Second, the number of part-time workers is 7.1 million or 4.8% of total employment, a notable improvement from 7.9 million a year ago. However, part-time jobs hit a low of 2.9% of total employment in 2007, implying this number needs to shrink more. Third, long-term unemployment as a percent of total unemployment rose in August (31.9% versus 31.2%). Finally, nearly 3 million people who are not in the labor force would like to work, compared with 1.8 million in 2007.

Taken together, the numbers suggest the Fed will note the progress in labor markets but not be overly moved by it. And as we discuss below, other considerations may take precedence in its policy deliberations.

Inflation: Missing the Target

Earlier this week, President Charles Evans of the Federal Reserve Bank of Chicago made a compelling case for the Fed to be patient before it commences normalizing interest rates. At the center of his argument were readings on inflation and inflation expectations that offer support for the Fed to defer prospective tightening.
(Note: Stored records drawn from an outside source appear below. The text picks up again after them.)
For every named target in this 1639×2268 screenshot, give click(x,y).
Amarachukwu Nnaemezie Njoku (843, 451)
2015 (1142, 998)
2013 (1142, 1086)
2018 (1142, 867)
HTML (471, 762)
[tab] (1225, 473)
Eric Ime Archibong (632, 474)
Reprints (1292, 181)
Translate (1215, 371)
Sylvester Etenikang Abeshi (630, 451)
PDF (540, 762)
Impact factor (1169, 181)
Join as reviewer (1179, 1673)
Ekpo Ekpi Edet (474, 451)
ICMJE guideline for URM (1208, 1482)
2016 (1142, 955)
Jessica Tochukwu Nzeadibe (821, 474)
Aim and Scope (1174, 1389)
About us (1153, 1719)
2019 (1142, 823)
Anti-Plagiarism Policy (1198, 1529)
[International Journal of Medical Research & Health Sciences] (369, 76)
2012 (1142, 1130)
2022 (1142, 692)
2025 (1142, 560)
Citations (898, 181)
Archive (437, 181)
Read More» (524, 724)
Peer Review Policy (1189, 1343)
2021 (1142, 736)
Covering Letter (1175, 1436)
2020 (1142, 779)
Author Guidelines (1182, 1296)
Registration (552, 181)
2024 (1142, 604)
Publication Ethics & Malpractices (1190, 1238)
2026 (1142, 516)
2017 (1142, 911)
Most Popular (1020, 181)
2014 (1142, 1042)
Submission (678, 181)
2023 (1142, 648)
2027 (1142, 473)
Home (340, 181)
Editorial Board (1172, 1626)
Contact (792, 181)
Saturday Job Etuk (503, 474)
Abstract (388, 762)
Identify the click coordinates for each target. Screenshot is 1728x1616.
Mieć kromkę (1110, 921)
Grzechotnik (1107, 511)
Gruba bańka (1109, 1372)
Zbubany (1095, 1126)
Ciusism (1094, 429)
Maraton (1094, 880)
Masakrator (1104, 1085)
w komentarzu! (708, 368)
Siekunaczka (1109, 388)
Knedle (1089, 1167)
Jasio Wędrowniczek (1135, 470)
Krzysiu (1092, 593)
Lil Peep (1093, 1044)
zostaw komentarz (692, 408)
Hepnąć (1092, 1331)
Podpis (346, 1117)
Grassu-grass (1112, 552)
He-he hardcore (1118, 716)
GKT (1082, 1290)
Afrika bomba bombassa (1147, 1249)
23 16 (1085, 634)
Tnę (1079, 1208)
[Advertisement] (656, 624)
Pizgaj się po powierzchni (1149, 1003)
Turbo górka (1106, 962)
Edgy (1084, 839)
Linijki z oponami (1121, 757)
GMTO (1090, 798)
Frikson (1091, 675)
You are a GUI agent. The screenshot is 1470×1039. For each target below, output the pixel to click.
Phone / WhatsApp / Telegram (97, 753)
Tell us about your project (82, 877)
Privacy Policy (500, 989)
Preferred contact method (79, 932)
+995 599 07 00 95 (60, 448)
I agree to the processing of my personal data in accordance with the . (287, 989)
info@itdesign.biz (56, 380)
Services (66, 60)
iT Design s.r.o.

The personal consumption expenditure (PCE) price index, which the Fed favors, was flat in August, putting the year-to-year gain at 1.5%, down from 1.6% in the prior month. The core PCE price index, which excludes food and energy, was unchanged at 1.5%. Both these readings are well below the Fed’s 2.0% inflation target.

The United States is not alone in this regard. Viewed across major economies, a disinflationary trend seems to be in place. Slow global growth has created idle capacity and taken pressure off the prices of goods and labor.



This is also reflected in inflation expectations. Market data show a declining trend in recent weeks.

There are several factors holding down inflation expectations. In the United States, the dollar continues to rally against major currencies and suggests lower import prices. The prices of oil and non-oil commodities are trending noticeably lower. This is due, in part, to downward revisions to the outlook for China’s economy and soft incoming economic data for the eurozone.

So inflation and inflation expectations do not seem to signal a threat. In fact, they seem to be headed in an even more-benign direction. For central banks that have a 2% target, the current condition can be viewed as underperformance that should be addressed with sustained levels of accommodation. And that may allow the “doves” to continue to win the day.